Similar in characteristics with Dolly Sods but without the crowds, the Flatrock and Roaring Plains wilderness features the highest plateau in the eastern United States and the highest sphagnum bogs in the state. Along the tops of the mountains are rocky plains mixed with red spruce and mixed hardwood trees, along with blueberry heath, with an understory comprising of bogs, grasses, rhododendron, mountain laurel, and azaleas. It generally has fewer open meadows and windswept rock formations.

Resources

The Flatrock and Roaring Plains Wilderness features 15 miles of easy to strenuous trails. There are also extensive informal trails to Mt. Porte Crayon although the paths have become very difficult to follow because of vegetation regrowth.

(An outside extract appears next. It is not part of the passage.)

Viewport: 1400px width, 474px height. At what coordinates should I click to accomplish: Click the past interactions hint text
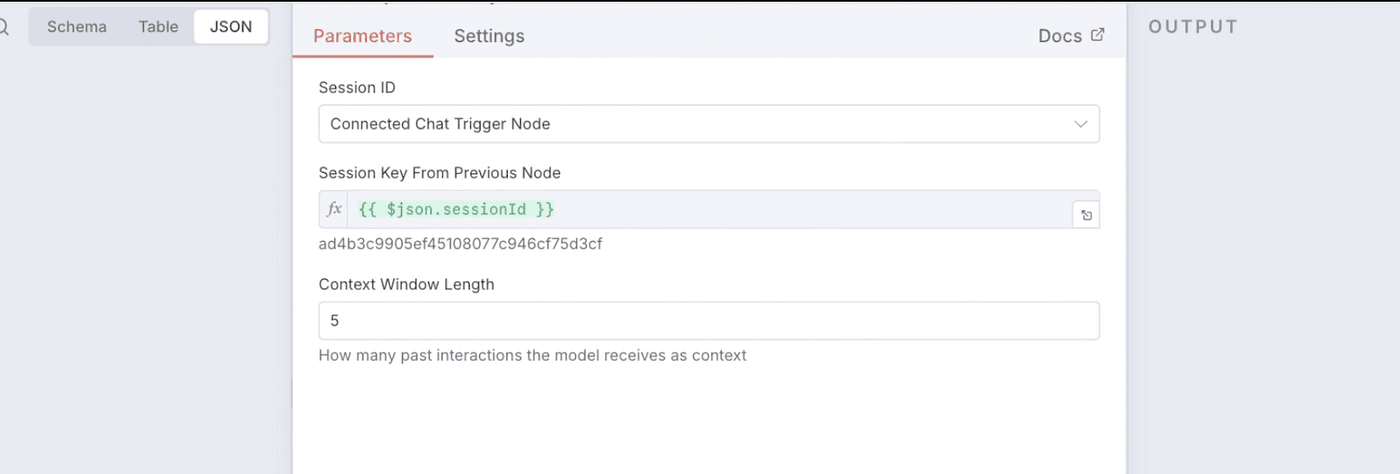click(x=532, y=355)
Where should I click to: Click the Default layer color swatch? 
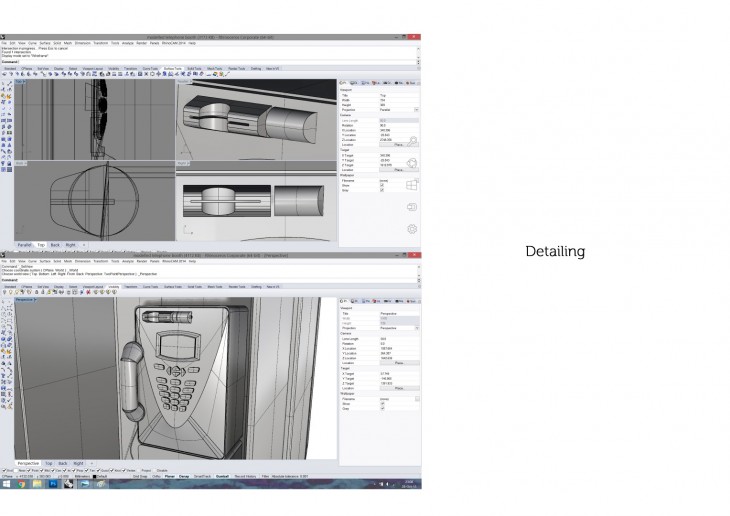point(92,476)
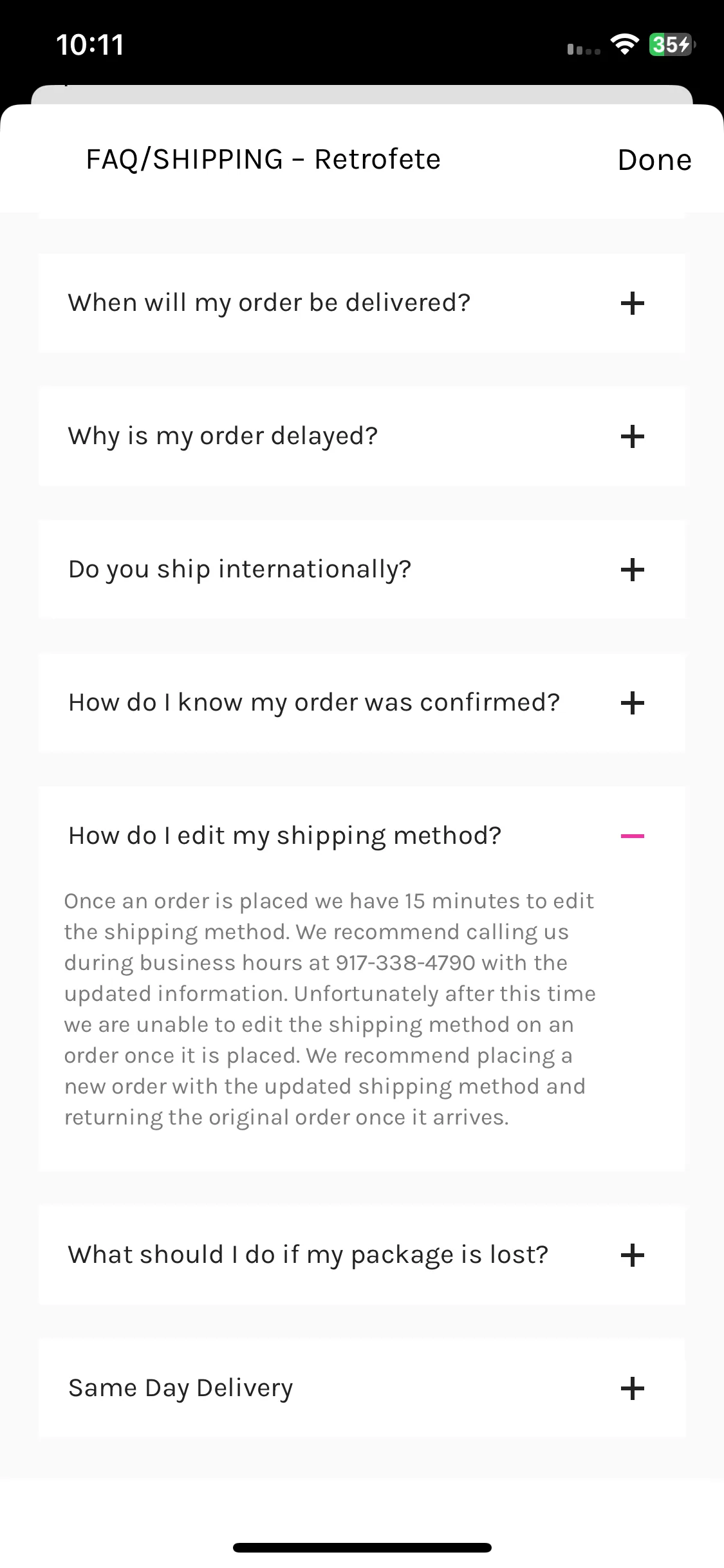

From the National Forest Service

Flatrock Run, Roaring Plains, and Boars Nest Trail Loop

The Flatrock Run (TR 519), Roaring Plains (TR 548), and Boars Nest (TR 518) trails make for a difficult 11.2-mile loop trail (when combined with walking along Forest Road 19 and County Roads 45/1 and 45/4). The route includes a greater change in elevation, at 2,200 feet, than any other trail in the national forest.

South Prong Trail

The South Prong Trail (TR 517) consists of 4.4-miles of an easy-to-moderate difficulty single-track path that begins and ends along Forest Road 19.